Pseudo-second-order kinetics for adsorption of Cr6+ on AEC

Table 8 shows the results obtained from the pseudo-first-order and pseudo-second-order kinetic models. It was found that the correlation coefficients for the pseudo-second-order model were relatively greater than those obtained for the pseudo-first-order model for the five different initial Cr6+ concentrations considered. The obtained results showed that the adsorption of Cr6+ onto AEC could best be described and predicted by the pseudo-second-order kinetic model. The maximum initial sorption rate (h) of 1.181 mg/g min was obtained at the initial Cr6+ concentration of 100 mg/g as can be seen in Table 8 as well.

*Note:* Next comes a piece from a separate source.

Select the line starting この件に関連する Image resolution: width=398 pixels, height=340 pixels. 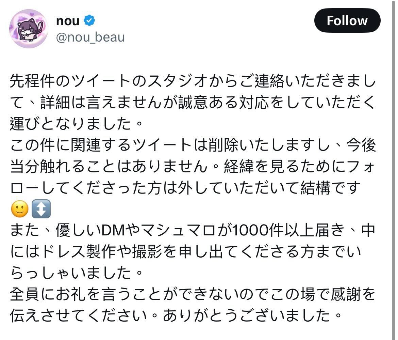193,145
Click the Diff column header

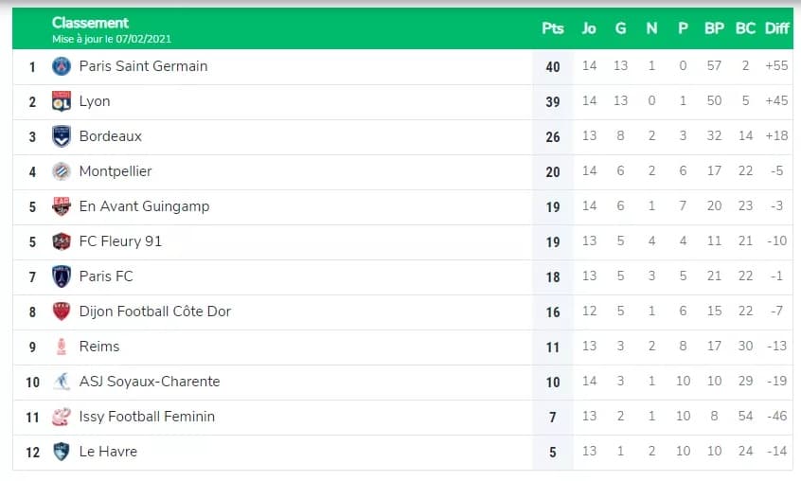777,28
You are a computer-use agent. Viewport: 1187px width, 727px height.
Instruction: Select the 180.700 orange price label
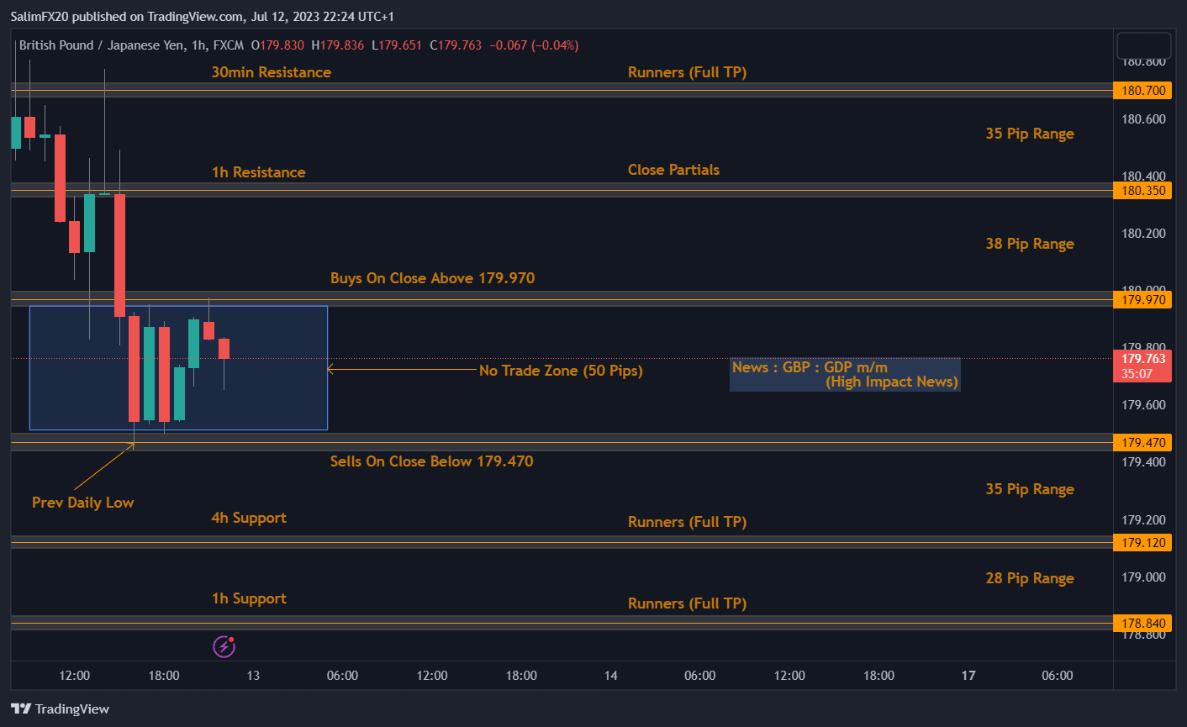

This observation is probably attributed to the increase in the driving force for mass transfer, which allows rapid movement of Cr6+ ions to the surface of the adsorbent (Hameed et al. 2009).

Conclusion

This finding revealed the potential of anthill-eggshell composite as an effective adsorbent for the removal of Cr6+ from aqueous solution. The characterization results showed that AEC possessed CaO, SiO2, Al2O3, and Fe2O3 as its major adsorption sites. The optimal condition obtained for the Cr6+/AEC system was initial adsorbate concentration of 150 mg/L, contact time of 45.04 min, and AEC dosage of 0.5 g. The optimized condition was validated with the true Cr6+ removal efficiency of 86.21%. Experimental data acquired agreed excellently well with Freundlich isotherm model. The value of the Freundlich exponent (n) was greater than one, implied the adsorption of Cr6+ on AEC was a favorable operation. This batch mode adsorption operation which focused on removal of Cr6+ from synthetic solution resulted in meaningful outcome, and it is our wish to determine the exact adsorption capacity of AEC as an adsorbent by using it for the removal of heavy metals from industrial effluents and the results obtained in the present study indicated that AEC is a potential composite adsorbent capable of removing dissolved toxic heavy metals from natural wastewater.